*** Recorded information Section Begins ***
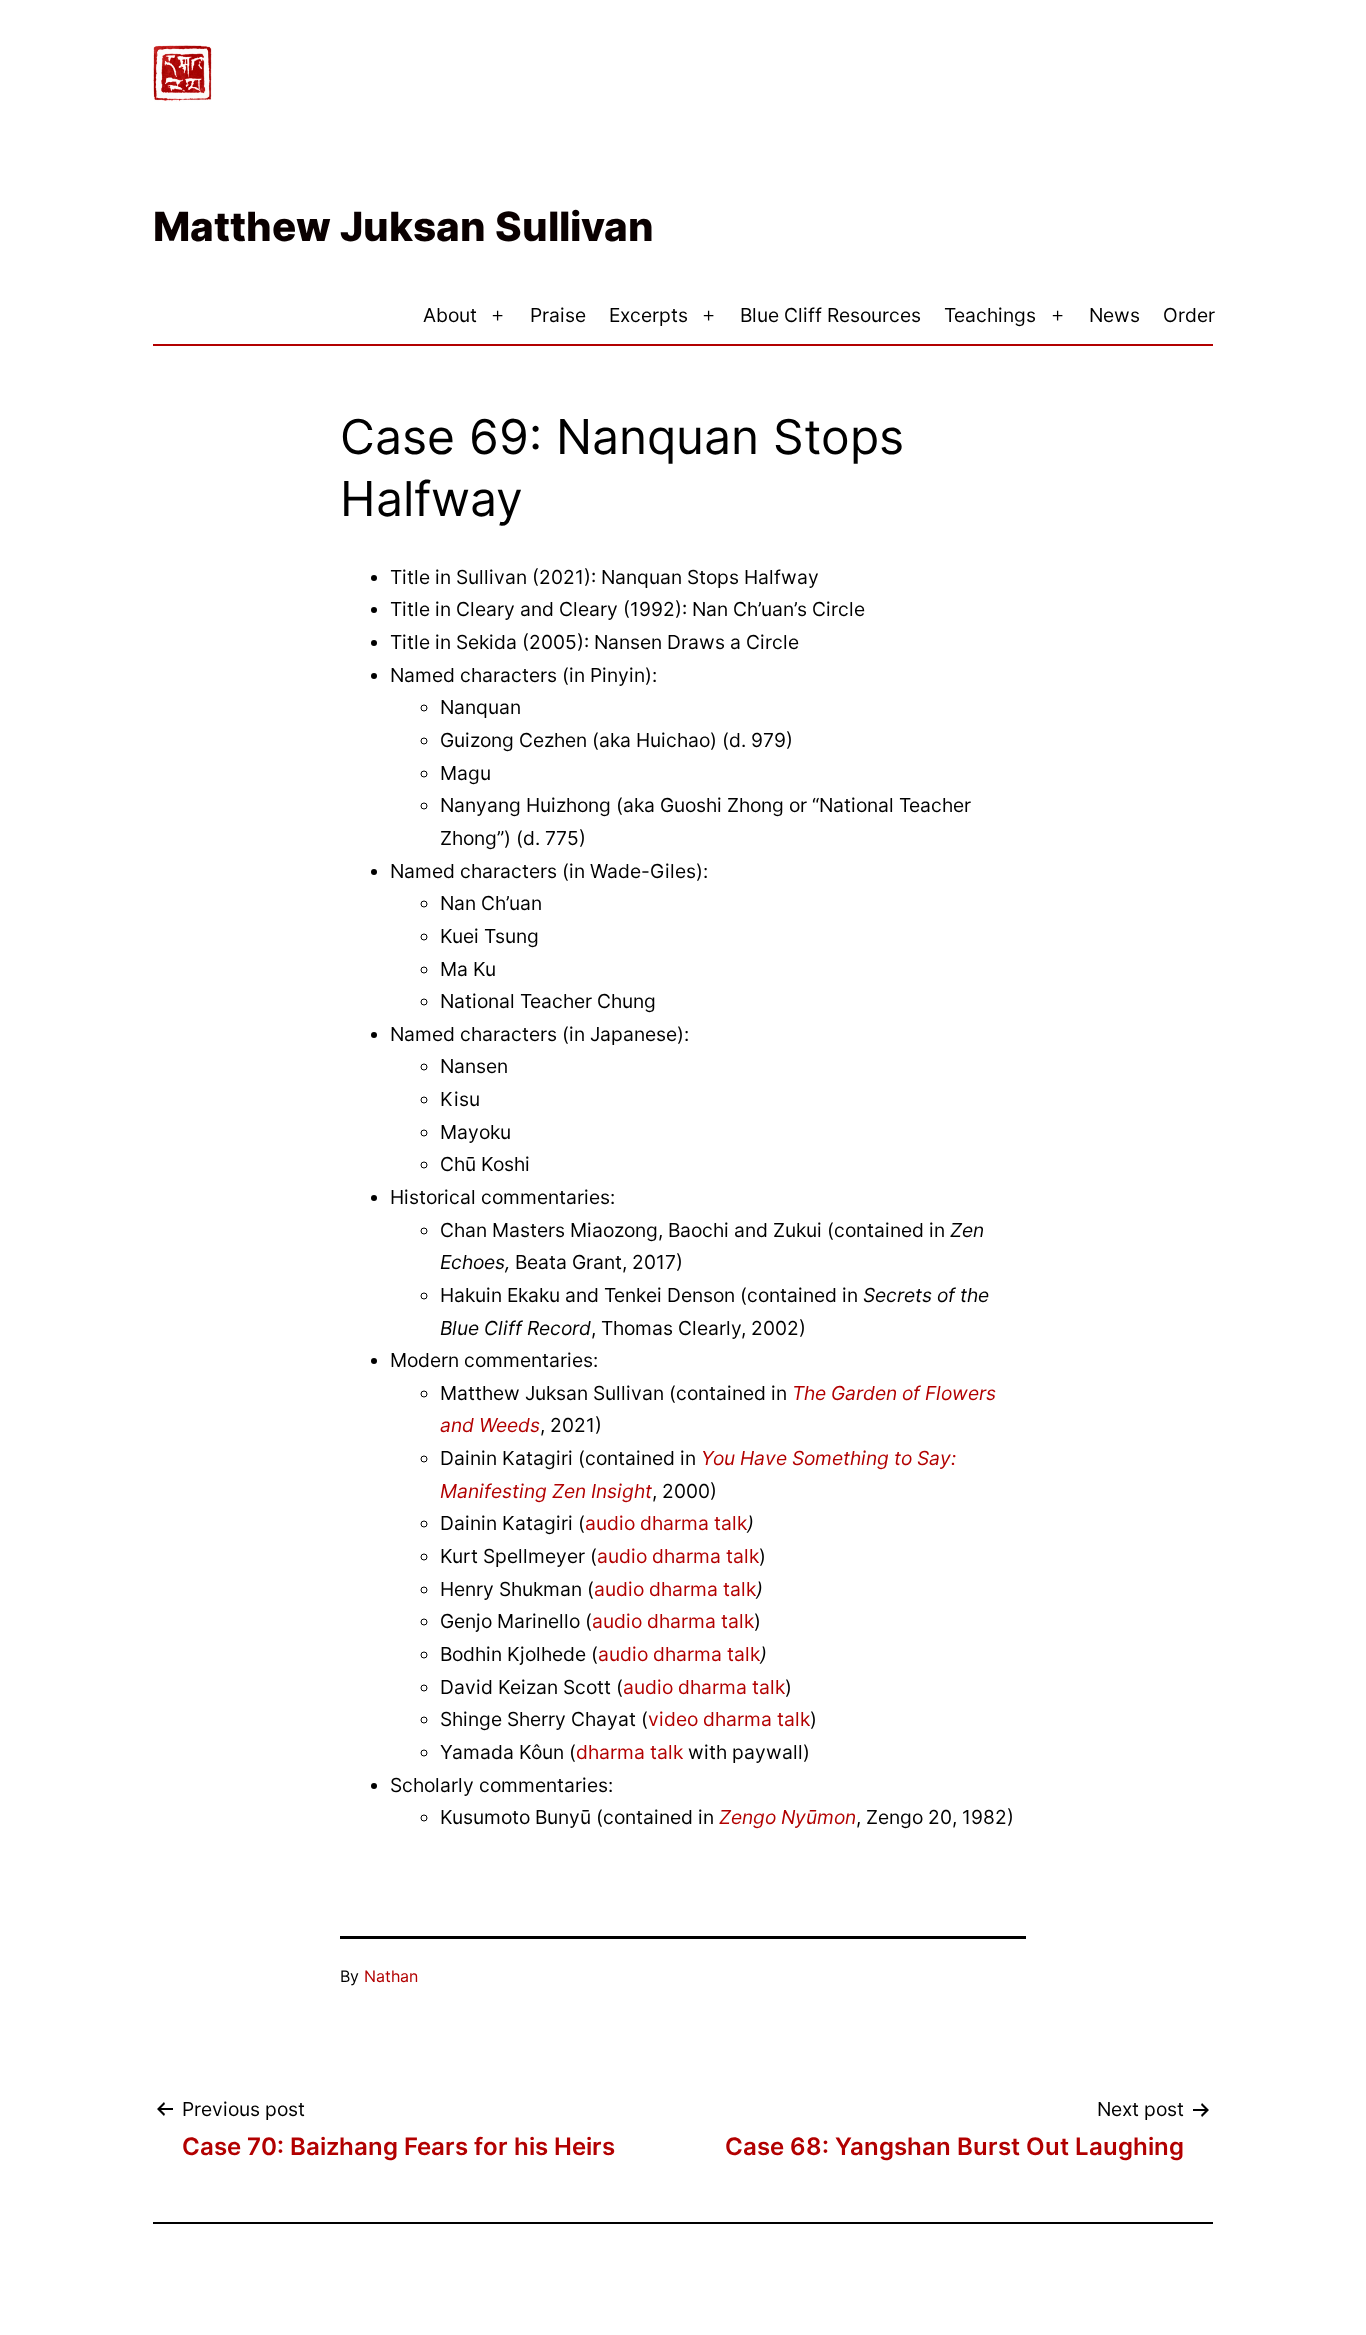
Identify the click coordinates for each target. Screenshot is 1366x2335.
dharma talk (629, 1752)
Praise (558, 315)
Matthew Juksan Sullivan (403, 226)
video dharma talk (729, 1719)
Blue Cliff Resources (830, 315)
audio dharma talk (666, 1523)
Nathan (391, 1976)
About (450, 315)
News (1114, 315)
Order (1189, 315)
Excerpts (648, 315)
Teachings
*** Recorded information Section Ends ***
§ Problem description
The answer must be every line from the records above that contains the word "talk", copied in full.

§ Reply to the exercise
dharma talk (629, 1752)
video dharma talk (729, 1719)
audio dharma talk (666, 1523)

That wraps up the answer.